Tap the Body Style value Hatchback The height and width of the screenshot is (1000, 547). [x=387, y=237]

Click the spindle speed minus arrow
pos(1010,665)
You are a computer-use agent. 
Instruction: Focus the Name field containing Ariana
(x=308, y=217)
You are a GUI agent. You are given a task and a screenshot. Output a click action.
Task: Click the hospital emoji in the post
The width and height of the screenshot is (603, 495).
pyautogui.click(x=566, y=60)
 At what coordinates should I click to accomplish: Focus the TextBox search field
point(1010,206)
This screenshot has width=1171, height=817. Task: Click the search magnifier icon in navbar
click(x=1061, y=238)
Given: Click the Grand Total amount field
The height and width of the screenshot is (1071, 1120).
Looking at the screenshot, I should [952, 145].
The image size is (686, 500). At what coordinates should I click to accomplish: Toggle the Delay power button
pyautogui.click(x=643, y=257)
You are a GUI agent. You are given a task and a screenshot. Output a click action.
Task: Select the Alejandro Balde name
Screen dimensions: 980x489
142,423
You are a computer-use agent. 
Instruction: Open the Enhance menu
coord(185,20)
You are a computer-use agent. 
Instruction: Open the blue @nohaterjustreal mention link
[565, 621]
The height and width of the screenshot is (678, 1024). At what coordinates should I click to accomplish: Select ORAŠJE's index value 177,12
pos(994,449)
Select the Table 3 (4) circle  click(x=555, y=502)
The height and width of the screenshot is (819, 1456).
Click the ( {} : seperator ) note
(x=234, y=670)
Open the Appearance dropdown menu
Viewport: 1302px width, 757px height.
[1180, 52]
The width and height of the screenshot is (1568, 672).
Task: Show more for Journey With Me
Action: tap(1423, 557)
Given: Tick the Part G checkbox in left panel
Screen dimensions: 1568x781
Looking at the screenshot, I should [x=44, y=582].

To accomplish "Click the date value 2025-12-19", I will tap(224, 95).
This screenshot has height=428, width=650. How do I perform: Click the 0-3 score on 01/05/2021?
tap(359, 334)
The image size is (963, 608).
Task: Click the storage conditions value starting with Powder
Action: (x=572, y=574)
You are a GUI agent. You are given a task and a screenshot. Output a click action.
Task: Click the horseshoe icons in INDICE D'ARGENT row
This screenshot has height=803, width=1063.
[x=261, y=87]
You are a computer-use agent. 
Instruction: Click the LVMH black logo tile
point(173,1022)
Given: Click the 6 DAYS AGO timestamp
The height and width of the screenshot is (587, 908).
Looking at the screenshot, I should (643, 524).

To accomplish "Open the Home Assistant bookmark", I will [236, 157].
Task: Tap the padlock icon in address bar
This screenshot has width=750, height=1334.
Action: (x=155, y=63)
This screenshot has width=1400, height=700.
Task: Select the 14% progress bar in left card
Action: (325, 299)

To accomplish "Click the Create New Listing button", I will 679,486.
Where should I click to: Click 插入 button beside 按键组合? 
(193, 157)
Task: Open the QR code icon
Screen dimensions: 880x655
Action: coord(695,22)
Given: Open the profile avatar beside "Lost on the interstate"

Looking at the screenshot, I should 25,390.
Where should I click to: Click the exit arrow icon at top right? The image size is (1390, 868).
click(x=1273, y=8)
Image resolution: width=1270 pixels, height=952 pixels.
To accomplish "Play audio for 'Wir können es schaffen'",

(Job): Copy word for word the items from the line containing "This screenshot has width=1171, height=817." through the line containing "pyautogui.click(x=643, y=257)", including both of those lines.

(Exercise output):
This screenshot has width=1171, height=817. Task: Click the search magnifier icon in navbar
click(x=1061, y=238)
Given: Click the Grand Total amount field
The height and width of the screenshot is (1071, 1120).
Looking at the screenshot, I should [952, 145].
The image size is (686, 500). At what coordinates should I click to accomplish: Toggle the Delay power button
pyautogui.click(x=643, y=257)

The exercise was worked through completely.